Hdoj/hdu 1242 Rescue (classic BFS deep Search)

Problem Description
Angel was caught by the moligpy! He was put into prison by Moligpy. The prison is described as a n * M (n, M <=) matrix. There is WALLs, ROADs, and guards in the prison.

Angel ' s friends want to save Angel. Their task Is:approach Angel. We assume that "approach Angel" are to get to the position where Angel stays. When there's a guard in the grid, we must kill him (or his?) to move into the grid. We assume that we moving up, down, right, left takes US 1 unit time, and killing a guard takes 1 unit time, too. And we are strong enough to kill all the guards.

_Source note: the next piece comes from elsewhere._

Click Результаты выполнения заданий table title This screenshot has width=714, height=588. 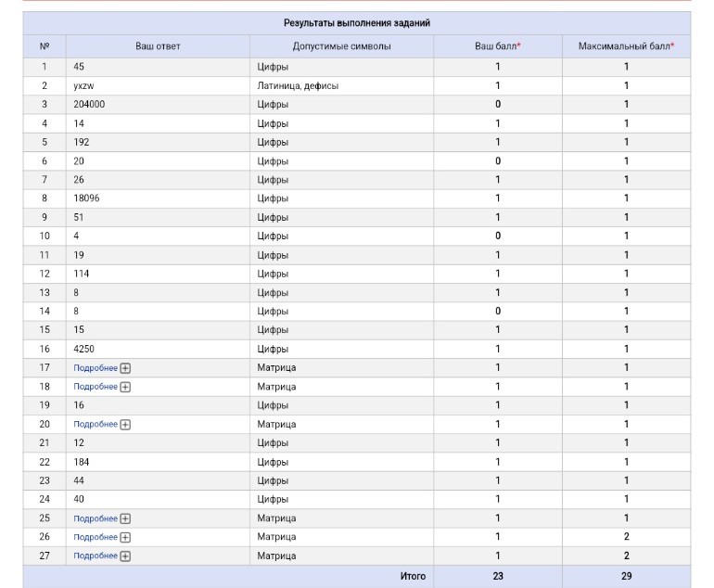tap(357, 23)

You had to calculate the minimal time to approach Angel. (We can move only up, down, left and right, to the neighbor grid within bound, of course.)

Input
First line contains-integers stand for N and M.

Then N lines follows, every line has M characters. "." stands for road, "a" stands for Angel, and "R" stands for each of the Angel ' s friend.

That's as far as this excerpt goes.